On September 18th 2021, the Jamaica Gleaner carried an article quoting the most recent public expression of my view that The Bahamas and Trinidad & Tobago are the most at-risk of suffering balance of payments crises / sovereign debt defaults in the Caribbean. It would appear that this may have prompted a reaction from the Minister of Finance in T&T, who on September 19th tweeted “I have observed some egregious misinformation published in the regional media about the TT economy. The fact is that through prudent management we have 8.7 months of Import Cover, US$7.1B in Reserves, US$5.6B in the HSF, AND Investment-Grade Credit Ratings, all amid Covid-19” and “The article in today’s Sunday Guardian which claims that T&T will soon default on its sovereign loans is utter rubbish. One month ago, we affirmed our Investment Grade Credit Rating with Standard & Poor’s, a premier sovereign credit rating agency. This is irresponsible journalism.” But by the Minister’s own admission via his tweet on August 24th “T&T’s Foreign Reserves have just been boosted by the equivalent of US$644 Million, as a result of a global distribution by the IMF of Special Drawing Rights designed to help countries cope with the Forex demands of Covid-19. Our Net Foreign Reserves are now back over US$7 Billion.” Surely the Minister wasn’t attempting to take credit for this boost to reserves by citing his ‘prudent management’.

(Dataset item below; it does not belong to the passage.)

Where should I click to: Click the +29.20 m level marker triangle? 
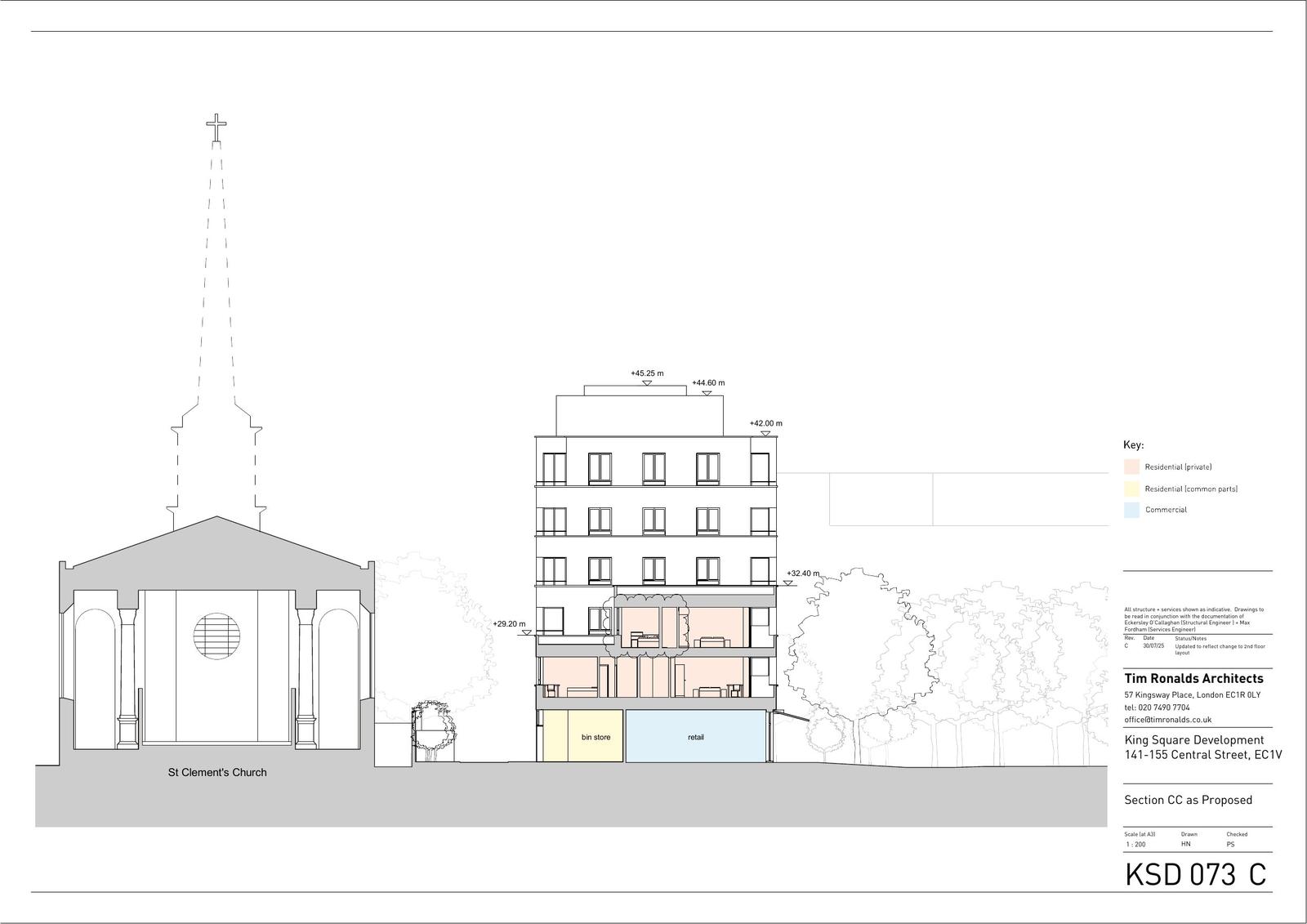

Were it not for USD loans, HSF drawdowns, IMF SDRs, reserves would be USD1.85bn.

Leaving the Minister’s disinformation aside, the facts are that were it not for Government’s USD borrowing of USD2.5 billion since 2014, drawdowns from the Heritage and Stabilization Fund (HSF) of USD2.1 billion, and the USD644 million IMF SDR injection, T&T’s foreign reserves would now stand at a mere USD1.85 billion or roughly TWO MONTHS of import cover. And these USD loans and drawdowns are being used to pay the interest on existing debt and other recurrent expenditure (Transfers & Subsidies, Wages & salaries in particular), but NOT to pay VAT refunds and other arrears that the Government continues to accumulate. This is anything BUT prudent management of reserves themselves, nor the way they are spent.

And this hemorrhaging of USD is by no means a pandemic phenomenon, or a recent one for that matter — the Government has been borrowing and withdrawing from the HSF steadily since 2014. Over the last 12 months alone, we have been burning through our organic reserves (excluding debt, IMF SDRs and HSF withdrawals) at a pace of about USD133 million per month, such that T&T has lost 81% of its organic reserves in the last 6 years. The TTD money supply to USD reserve ratio reached TTD14.56 : USD1.00 in June 2021, versus an official exchange rate of about TTD6.80 : USD1.00, demonstrating high and mounting pressure on the overvalued TTD / exchange rate. This is all anything BUT ‘prudent management’.